La ragione le suggerì di prendere tempo, doveva riposare e staccare dalla mente il tormento che la confondeva. L’istinto invece disse:

– Tra poco. Hai dormito?

– No.

– Dovresti farlo. Come sta Clara?

– Dorme, la controllano spesso e pare che vada tutto bene.

– Lidia è con lei?

– Sì.

Ci fu silenzio. Probabilmente pensarono la stessa cosa perché Laura non si stupì quando lo sentì dire:

– Ha capito tutto. Sa che stiamo insieme.

Si lasciò cadere indietro tenendo il telefono stretto all’orecchio.

– Accidenti, e adesso?

Le parve che sorridesse.

– Adesso niente. Lo sa. Non lascio lei e non lascio te, ed è inutile discuterne perché la priorità assoluta è Clara.

“Non lascio lei e non lascio te”. La frase rimbalzò qualche volta nella sua testa.
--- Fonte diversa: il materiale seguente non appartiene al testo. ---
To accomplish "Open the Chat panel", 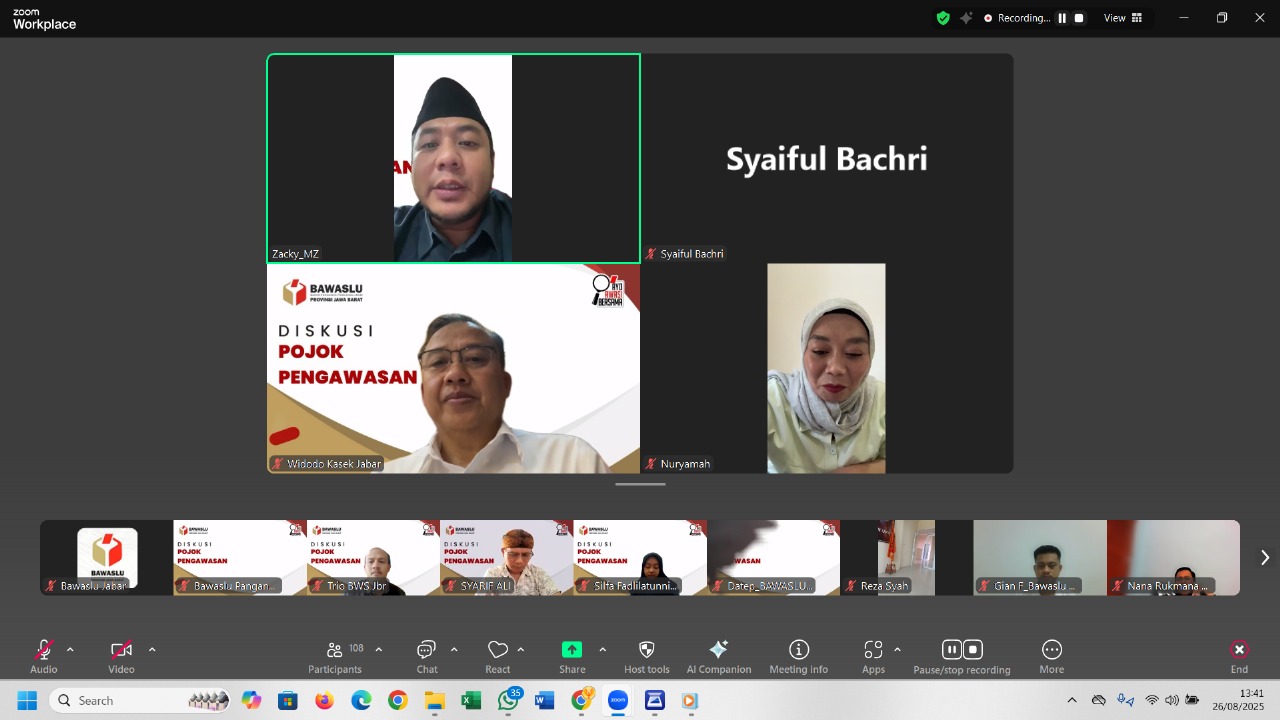I will [x=426, y=655].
Non fu sicura di essere contenta, sapere che Luca non voleva lasciarla non le diede sollievo. Perché era una decisione che forse non aveva ancora saputo prendere, era troppo presto, e anche perché non alludeva a lasciare Lidia. Perché tutto era sbagliato, in quella conversazione. Si costrinse a dire qualcosa.

– Non preoccuparti. Siamo tutti concentrati su Clara, la aiuteremo.

Ascoltò la propria voce scacciando il disagio. Aveva detto la verità. Dovevano pensare a Clara e abbandonare ogni altra ansia, ogni gelosia, ogni amore superfluo. Era stata brava a ricordarlo a Luca, aveva usato la razionalità e non l’istinto. Era Laura, il medico. Il chirurgo che doveva mantenere la calma.